Ces militaires ont été vite mis en échec du fait de l’appel d’Erdogan sur « FaceTime » mais aussi par les appels (à vérifier toutefois) des fidèles par les mosquées des zones touchées par la tentative de putsch. Une foule compacte arborant drapeaux turcs s’est très vite opposée aux militaires aux cris « d’Allah Akbar » (À vérifier une nouvelle fois). Ce qui renforce l’image qu’on a décrit d’une Turquie de plus en plus religieuse, que j’ai décrite plus haut, délaissant encore davantage l’héritage d’Atatürk. La Turquie dernier bastion du laïcisme au Proche-Orient semble suivre le cap de son voisin Iranien. Sans oublier qu’il faille noter que la Turquie est la plus grande puissance économique du Proche-Orient, pendant que ses grandes métropole telles Istanbul et Ankara sont des villes très riches (pratiquement identiques à des villes européennes), cela parait surprenant de voir toute cette ferveur autour d’Erdogan. Les habitants de ces villes, habitués aux standards occidentaux ne devraient pas regarder Erdogan d’un bon oeil, ne souhaitant pas un rétrogradation du niveau de vie par l’islamisme
De l’autre côté, il ne faut pas non plus oublier la puissance de l’armée qui fait partie du patrimoine de la Turquie et ce déjà bien avant l’avènement de cette Nation. Cette force opérationnelle de l’OTAN représente plus d’un million d’hommes et est la première force du pays. Bien que les putschistes voulaient a priori une transition démocratique, l’ombre du coup d’État et du putsch quel que soit le régime politique de la Turquie plane. En effet, un autoritarisme militaire n’est pas non plus à exclure, nous l’avons vu en Égypte. La situation turque est en réalité bien plus délicate que sur le papier. Entre junte militaire, certes laïque, et théocratie ce pays n’est pas prêt de trouvé la voie de la Raison.

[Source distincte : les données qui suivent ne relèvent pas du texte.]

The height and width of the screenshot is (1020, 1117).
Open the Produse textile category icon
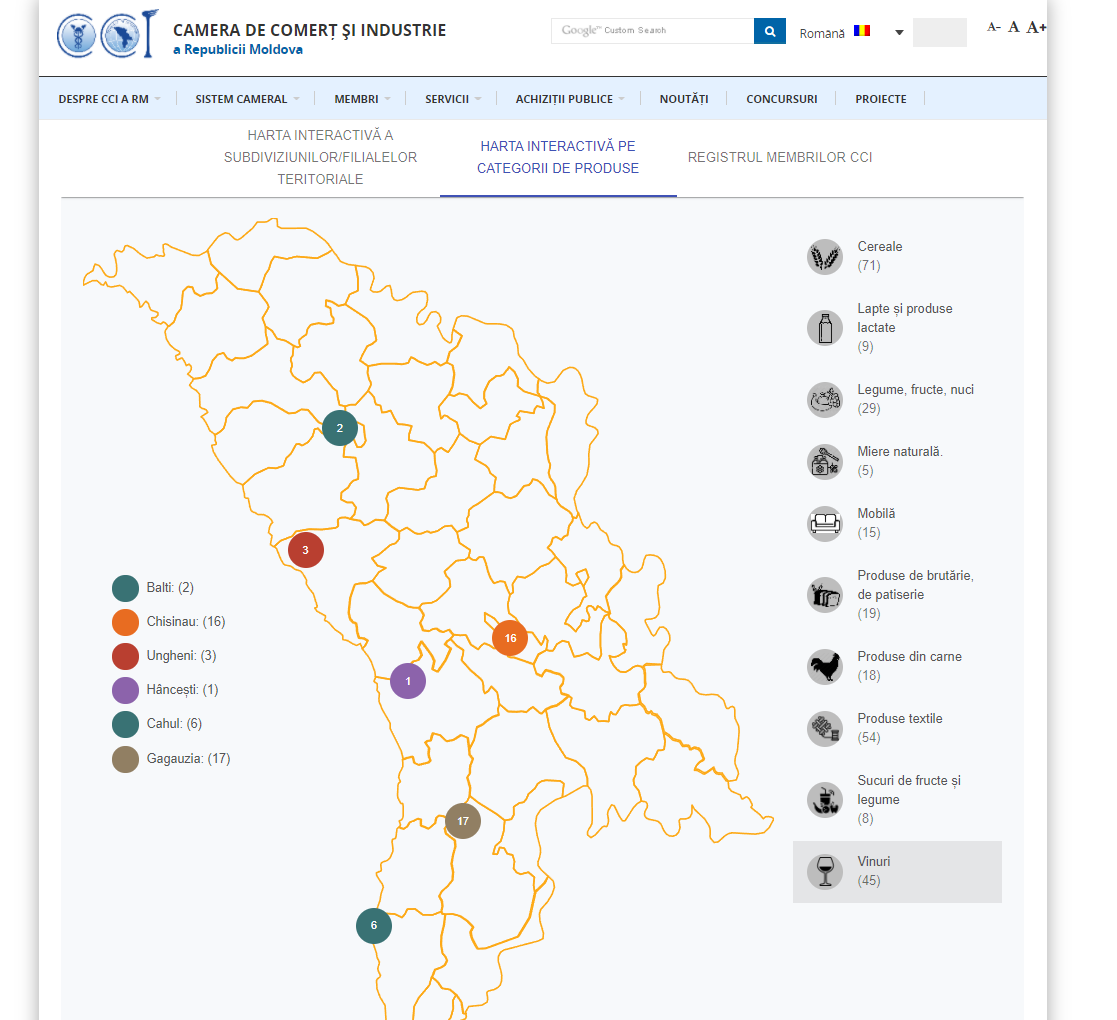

Mise à jour dimanche 17 juillet 2016 :
Aussitôt de retour, le président Erdogan a frappé fort, c’est près de 2745 juges dans tout le pays qui ont été démis de leurs fonction, dont un juge de la Cour constitutionnel, qui lui, a été placé en rétention. Une immixtion grave dans le « Pouvoir judiciaire » pour un État membre du Conseil de l’Europe et partie à la Convention Européenne des droits de l’Homme. Certains parlent désormais du début du « véritable coup d’État » qui serait depuis le début monté de toutes pièces par le Président Turc. Ce n’est sans compter la véritable « chasse aux sorcières » qui s’est mise en place dans tout le pays. Militaires putschistes lynchés, humiliés voir tués par la foule pro-Érdogan. Cet État de droit s’est également rassuré, en accusant Fethullah Gülen opposant exilé aux Etats-Unis. Les pièces semblent être en place, une personnalité charismatique, des boucs émissaires, une religiosité accrue. Sur le plan international on peut même signaler le rapport de force de la Turquie sur la question des migrants, notamment avec l’accord conclu avec l’Union Européenne en mars 2016.
Les prochaines semaines risquent d’être un tournant majeure pour la « première Démocratie du Proche et Moyen Orient » qui se situe aux portes de l’Europe.
PS : (Un petit merci à Akula pour ses quelques petites précisions qui nous ont bien aidé à la rédaction de ce billet).